# Cubase/VEPro - upgrade to a 10gbit network or no?



## quickbrownf0x (Nov 14, 2021)

Right - got my fancy new DAW pc up and running and added my old one to the VEPro farm. BUT I hit a snag, I think.
Oddly enough performance has gone down. Loads of pops and clicks, watching *all three slave machines* choke on a bit of music that's not that complex, really (although still in surround). I've checked everything, all systems are optimized to the max, so that leaves me with one thing - the LAN network bandwidth/speed, right?

Since all the audio from the slaves is sent to my DAW, maybe a 1 gigabit LAN isn't enough anymore, what do you guys think?
If so, I have to sell my old Cisco switch. Can of worms. 

But you know, maybe I forgot something. Maybe it IS these new Focusrite drivers. In short - who wants to be my tech guy, so I can sleep in?


----------



## AcousTech (Nov 14, 2021)

First, some questions:
1. Are you certain all systems are functioning at 1Gbit full duplex? 
2. Are all NIC drivers current?
3. Which specific Cisco switch are you using?
4. Are all the machines running the same OS, VE Pro software, patch level, etc.?
5. Does the same thing happen with only 1 machine in the VE Pro farm?
6. Two machines? 

Short answer: maybe, it’s the network, but there are some things to tease out first.


----------



## quickbrownf0x (Nov 14, 2021)

AcousTech said:


> First, some questions:
> 1. Are you certain all systems are functioning at 1Gbit full duplex?
> 2. Are all NIC drivers current?
> 3. Which specific Cisco switch are you using?
> ...


Hey, thanks!

1. Yup, full duplex - double-checked, both in Cisco control panel and just by looking at the LEDs. 1Gbps.

2. Yes. Checked

3. It's a Cisco 26-port SG200-26 smart switch

4. All three VEPro slaves are running exactly the same, latest versions of Windows 10 Pro, 21H1 and VEPro7 software and the hardware is (now) identical; three 8700Ks, 64GB RAM, all NVME, M.2 drives. Zero moving parts. Nothing spins, except the fans, lol. Sample and Synth libraries are always separated from the main OS drives to miminize interference. My new DAW pc, however is running the latest version of Windows 11. Maybe that and shitty Focusrite drivers are what's causing it?

5. No, that's just the thing - all of a sudden - ALL my VEPRo slaves are all behaving like they're about to have a heart attack.

6. One DAW, three VEPro7 servers/slaves.

I ordered 3 TPLink 10gBit network adapters just in case, so that means I'll probably have to replace/sell my Cisco router in the future, but you know - rather not (now). Speaking of which, who wants a fancy Cisco 19" rack mounted switch?


----------



## AcousTech (Nov 14, 2021)

What is it that makes you think it’s actually the VE Pro servers that are the issue? Like can you copy large files to from each of them to another of them with no problem? Can you do the same thing from the DAW(Win 11), to the VE Pro machines(Win 10)? If all of those perform roughly the same then this may not be truly a network problem.
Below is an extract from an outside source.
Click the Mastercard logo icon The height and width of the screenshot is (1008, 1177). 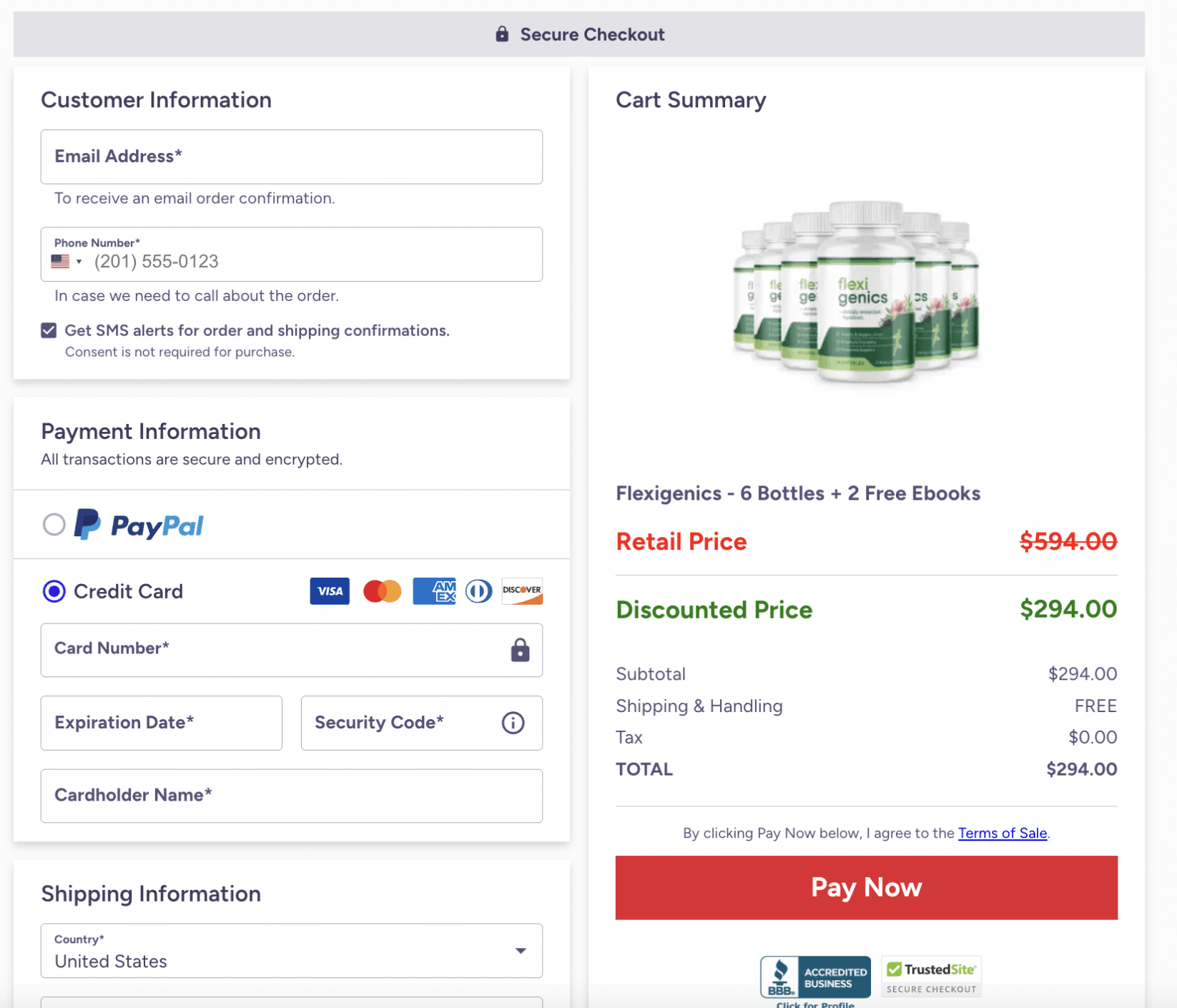click(382, 591)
Now, on the network front, is the software on the switch current?

Oh, and which NICs are in those systems currently? Just the LOMs(LAN on Motherboard)?


----------



## Jdiggity1 (Nov 14, 2021)

You could temporarily reroute your VEP channels to all use the same outputs, minimizing the number of channels being sent across the network. This will tell you whether it's a bandwidth problem.
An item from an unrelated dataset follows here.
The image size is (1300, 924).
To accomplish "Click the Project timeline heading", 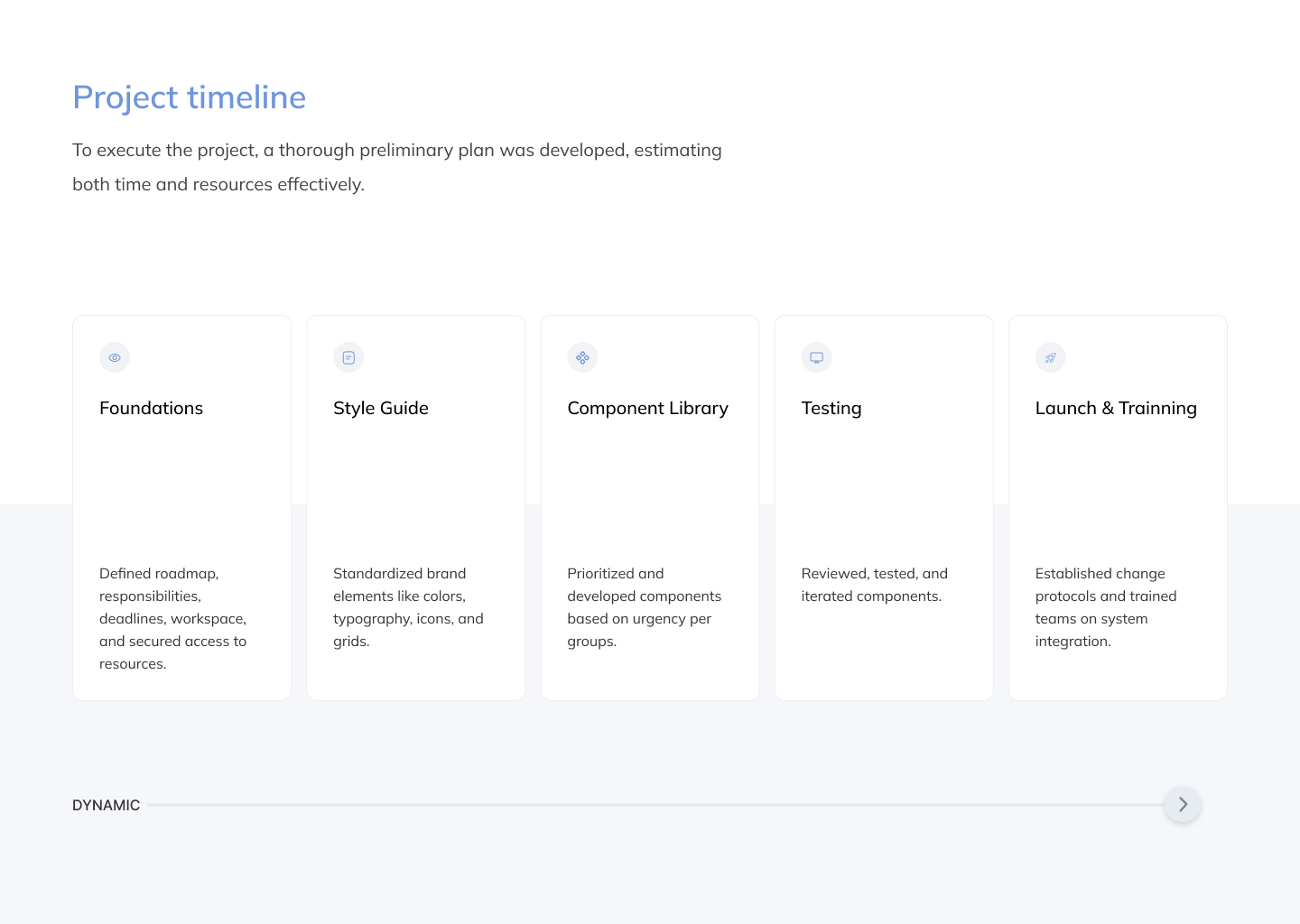I will tap(189, 97).
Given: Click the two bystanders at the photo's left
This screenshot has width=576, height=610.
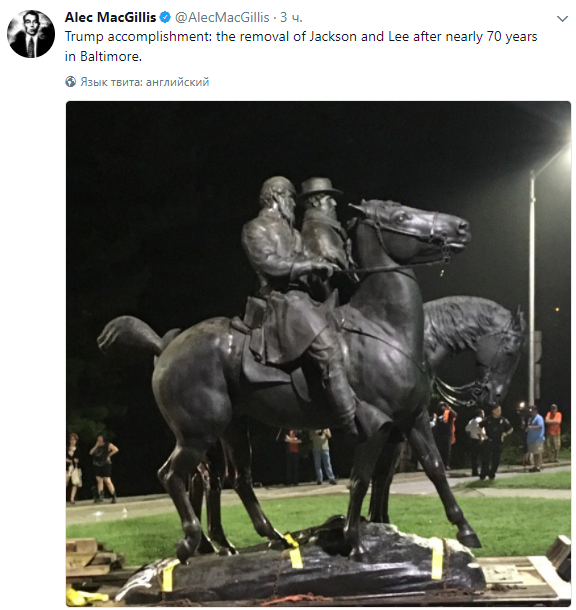Looking at the screenshot, I should pos(92,468).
Are you able to monitor the resource usage on the slaves, particularly any disk/CPU indicators inside kontakt/spitfire player etc.
I've had a similar issue that I fixed by disabling some instances of HZS.


----------



## quickbrownf0x (Nov 14, 2021)

AcousTech said:


> What is it that makes you think it’s actually the VE Pro servers that are the issue? Like can you copy large files to from each of them to another of them with no problem? Can you do the same thing from the DAW(Win 11), to the VE Pro machines(Win 10)? If all of those perform roughly the same then this may not be truly a network problem.
> 
> Now, on the network front, is the software on the switch current?


That's a good point. I copied a 3gB folder; 

between 2 VEPro machines: 24 seconds. 







between my DAW and both VEPro machines: 31 and 32 seconds






Zero issues. Hmm..., yeah you could be right. Look at that speed difference, though, huh? That's odd. 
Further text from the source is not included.